Instruction » Render the records below as a Markdown table with the columns Row and Line, one numbered row per line and blank lines skipped.

Available data Block Start

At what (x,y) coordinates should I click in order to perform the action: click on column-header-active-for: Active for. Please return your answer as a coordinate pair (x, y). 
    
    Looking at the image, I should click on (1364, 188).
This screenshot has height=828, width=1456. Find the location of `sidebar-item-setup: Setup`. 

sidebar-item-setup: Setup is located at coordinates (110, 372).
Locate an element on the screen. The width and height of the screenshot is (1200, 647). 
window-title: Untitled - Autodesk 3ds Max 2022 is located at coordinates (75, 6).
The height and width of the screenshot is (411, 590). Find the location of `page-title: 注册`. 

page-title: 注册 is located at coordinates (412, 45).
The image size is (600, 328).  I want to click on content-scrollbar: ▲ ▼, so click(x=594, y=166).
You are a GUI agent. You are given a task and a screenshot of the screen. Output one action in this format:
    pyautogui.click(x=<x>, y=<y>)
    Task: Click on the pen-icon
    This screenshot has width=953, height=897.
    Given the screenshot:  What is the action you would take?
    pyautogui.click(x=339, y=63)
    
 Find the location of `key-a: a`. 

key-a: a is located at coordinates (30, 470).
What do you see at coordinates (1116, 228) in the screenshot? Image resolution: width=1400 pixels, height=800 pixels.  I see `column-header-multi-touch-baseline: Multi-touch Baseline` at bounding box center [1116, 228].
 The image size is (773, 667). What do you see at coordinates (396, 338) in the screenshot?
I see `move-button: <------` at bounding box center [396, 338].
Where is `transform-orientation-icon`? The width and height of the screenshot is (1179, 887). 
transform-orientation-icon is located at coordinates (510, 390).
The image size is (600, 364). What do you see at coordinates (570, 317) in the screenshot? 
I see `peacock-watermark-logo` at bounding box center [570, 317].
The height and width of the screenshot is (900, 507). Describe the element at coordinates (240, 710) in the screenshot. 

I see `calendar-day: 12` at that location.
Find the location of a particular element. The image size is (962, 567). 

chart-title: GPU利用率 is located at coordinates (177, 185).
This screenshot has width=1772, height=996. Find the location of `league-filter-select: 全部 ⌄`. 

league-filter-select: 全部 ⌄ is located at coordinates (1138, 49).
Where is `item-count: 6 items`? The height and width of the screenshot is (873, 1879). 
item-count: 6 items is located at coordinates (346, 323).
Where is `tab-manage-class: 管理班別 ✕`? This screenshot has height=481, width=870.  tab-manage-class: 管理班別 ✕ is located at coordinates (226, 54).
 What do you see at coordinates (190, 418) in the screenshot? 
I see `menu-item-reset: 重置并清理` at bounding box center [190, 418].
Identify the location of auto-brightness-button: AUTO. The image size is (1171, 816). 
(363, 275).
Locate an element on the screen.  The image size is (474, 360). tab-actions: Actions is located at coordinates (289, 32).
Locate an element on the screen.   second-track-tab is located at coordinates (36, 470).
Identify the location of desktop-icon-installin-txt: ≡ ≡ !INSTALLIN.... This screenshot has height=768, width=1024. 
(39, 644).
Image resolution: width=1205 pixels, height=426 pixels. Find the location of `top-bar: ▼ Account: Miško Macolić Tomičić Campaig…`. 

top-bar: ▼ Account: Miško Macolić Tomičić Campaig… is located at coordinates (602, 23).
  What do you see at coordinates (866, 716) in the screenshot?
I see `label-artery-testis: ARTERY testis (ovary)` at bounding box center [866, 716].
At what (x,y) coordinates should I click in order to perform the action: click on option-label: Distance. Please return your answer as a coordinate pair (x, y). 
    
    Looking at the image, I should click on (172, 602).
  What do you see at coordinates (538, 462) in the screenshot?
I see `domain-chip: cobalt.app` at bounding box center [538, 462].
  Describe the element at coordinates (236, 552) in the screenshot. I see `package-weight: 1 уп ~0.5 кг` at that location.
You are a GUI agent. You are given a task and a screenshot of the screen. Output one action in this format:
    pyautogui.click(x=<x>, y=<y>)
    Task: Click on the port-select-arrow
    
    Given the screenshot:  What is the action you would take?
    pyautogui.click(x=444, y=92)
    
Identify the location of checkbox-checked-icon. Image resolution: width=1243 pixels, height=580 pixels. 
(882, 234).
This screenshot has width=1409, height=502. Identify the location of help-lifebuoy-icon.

Available data Block End

Exercise answer »
| Row | Line |
|---|---|
| 1 | At what (x,y) coordinates should I click in order to perform the action: click on column-header-active-for: Active for. Please return your answer as a coordinate pair (x, y).  |
| 2 |     Looking at the image, I should click on (1364, 188). |
| 3 | This screenshot has height=828, width=1456. Find the location of `sidebar-item-setup: Setup`.  |
| 4 | sidebar-item-setup: Setup is located at coordinates (110, 372). |
| 5 | Locate an element on the screen. The width and height of the screenshot is (1200, 647).  |
| 6 | window-title: Untitled - Autodesk 3ds Max 2022 is located at coordinates (75, 6). |
| 7 | The height and width of the screenshot is (411, 590). Find the location of `page-title: 注册`.  |
| 8 | page-title: 注册 is located at coordinates (412, 45). |
| 9 | The image size is (600, 328).  I want to click on content-scrollbar: ▲ ▼, so click(x=594, y=166). |
| 10 | You are a GUI agent. You are given a task and a screenshot of the screen. Output one action in this format: |
| 11 |     pyautogui.click(x=<x>, y=<y>) |
| 12 |     Task: Click on the pen-icon |
| 13 |     This screenshot has width=953, height=897. |
| 14 |     Given the screenshot:  What is the action you would take? |
| 15 |     pyautogui.click(x=339, y=63) |
| 16 |  Find the location of `key-a: a`.  |
| 17 | key-a: a is located at coordinates (30, 470). |
| 18 | What do you see at coordinates (1116, 228) in the screenshot? Image resolution: width=1400 pixels, height=800 pixels.  I see `column-header-multi-touch-baseline: Multi-touch Baseline` at bounding box center [1116, 228]. |
| 19 |  The image size is (773, 667). What do you see at coordinates (396, 338) in the screenshot? |
| 20 | I see `move-button: <------` at bounding box center [396, 338]. |
| 21 | Where is `transform-orientation-icon`? The width and height of the screenshot is (1179, 887).  |
| 22 | transform-orientation-icon is located at coordinates (510, 390). |
| 23 | The image size is (600, 364). What do you see at coordinates (570, 317) in the screenshot?  |
| 24 | I see `peacock-watermark-logo` at bounding box center [570, 317]. |
| 25 | The height and width of the screenshot is (900, 507). Describe the element at coordinates (240, 710) in the screenshot.  |
| 26 | I see `calendar-day: 12` at that location. |
| 27 | Find the location of a particular element. The image size is (962, 567).  |
| 28 | chart-title: GPU利用率 is located at coordinates (177, 185). |
| 29 | This screenshot has width=1772, height=996. Find the location of `league-filter-select: 全部 ⌄`.  |
| 30 | league-filter-select: 全部 ⌄ is located at coordinates (1138, 49). |
| 31 | Where is `item-count: 6 items`? The height and width of the screenshot is (873, 1879).  |
| 32 | item-count: 6 items is located at coordinates (346, 323). |
| 33 | Where is `tab-manage-class: 管理班別 ✕`? This screenshot has height=481, width=870.  tab-manage-class: 管理班別 ✕ is located at coordinates (226, 54). |
| 34 |  What do you see at coordinates (190, 418) in the screenshot?  |
| 35 | I see `menu-item-reset: 重置并清理` at bounding box center [190, 418]. |
| 36 | Identify the location of auto-brightness-button: AUTO. The image size is (1171, 816).  |
| 37 | (363, 275). |
| 38 | Locate an element on the screen.  The image size is (474, 360). tab-actions: Actions is located at coordinates (289, 32). |
| 39 | Locate an element on the screen.   second-track-tab is located at coordinates (36, 470). |
| 40 | Identify the location of desktop-icon-installin-txt: ≡ ≡ !INSTALLIN.... This screenshot has height=768, width=1024.  |
| 41 | (39, 644). |
| 42 | Image resolution: width=1205 pixels, height=426 pixels. Find the location of `top-bar: ▼ Account: Miško Macolić Tomičić Campaig…`.  |
| 43 | top-bar: ▼ Account: Miško Macolić Tomičić Campaig… is located at coordinates (602, 23). |
| 44 |   What do you see at coordinates (866, 716) in the screenshot? |
| 45 | I see `label-artery-testis: ARTERY testis (ovary)` at bounding box center [866, 716]. |
| 46 | At what (x,y) coordinates should I click in order to perform the action: click on option-label: Distance. Please return your answer as a coordinate pair (x, y).  |
| 47 |     Looking at the image, I should click on (172, 602). |
| 48 |   What do you see at coordinates (538, 462) in the screenshot? |
| 49 | I see `domain-chip: cobalt.app` at bounding box center [538, 462]. |
| 50 |   Describe the element at coordinates (236, 552) in the screenshot. I see `package-weight: 1 уп ~0.5 кг` at that location. |
| 51 | You are a GUI agent. You are given a task and a screenshot of the screen. Output one action in this format: |
| 52 |     pyautogui.click(x=<x>, y=<y>) |
| 53 |     Task: Click on the port-select-arrow |
| 54 |     Given the screenshot:  What is the action you would take? |
| 55 |     pyautogui.click(x=444, y=92) |
| 56 | Identify the location of checkbox-checked-icon. Image resolution: width=1243 pixels, height=580 pixels.  |
| 57 | (882, 234). |
| 58 | This screenshot has width=1409, height=502. Identify the location of help-lifebuoy-icon. |